Between the Old Ship and West Street stand some impressive but mixed five- and six-storey buildings of the early to mid nineteenth century. No.39 for instance, on the Ship Street corner, has much decoration in the form of shell motifs, urns and composite capitals. Nos.42-43, faced with black glazed mathematical tiles, date from 1813. No.50, the Argylepublic house, has a number of figurehead decorations.
At the corner of West Street is the Sheridan Hotel, a highly attractive, six-storey building with much terracotta decoration on both facades. It was built in 1882 as the fashionable Orleans residential club, and in 1898 became the VictoriaHotel {24,83}. On the opposite promenade stands the former summer tourist information bureau, a delicate ironwork rotunda built as a promenade shelter in 1887; a shelter hall was constructed on the Lower Esplanade below at the same time {24,115}.

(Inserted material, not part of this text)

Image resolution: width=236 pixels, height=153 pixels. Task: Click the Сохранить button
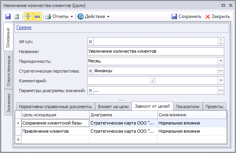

One of the most famous establishments of King's Road was Muttons Hotel and Restaurant, opened by William Sexton Mutton between West Street and Russell Street in the 1840s. Almost an institution of Brighton society, it closed in 1929 and Kingswest was later built on the site, but it is remembered in Cuthbert Bede's novel, Matins and Muttons {3}. At the corner of the former Russell Street once stood the Palladium Cinema. Built on the site of the Whitehall Livery Stables, it opened on 29 October 1888 as the Alhambra Opera House and Music Hall, and films were shown on the bill from 1897. On 6 April 1912 it reopened as the Grand Cinema de Luxe or Palladium Cinema, and a year later the last variety performance was given. Holding 1,200 people, the cinema was designed by Frank Matcham and had a lavish interior, a highly decorated exterior with balustrades, cupolas, statues and ironwork canopy, and a roof which could be opened in hot weather. Sound equipment was installed in July 1929, and in 1936 it was given a new Art Deco facade and became known briefly as the Odeon until the West Street Odeon opened the following year. The Palladium closed in May 1956 and the site now lies under the Brighton Centre {68,68a}.
Any numerical cross-references in the text above refer to resources in the Sources and Bibliography section of the Encyclopaedia of Brighton by Tim Carder.
This page was added on 08/05/2007.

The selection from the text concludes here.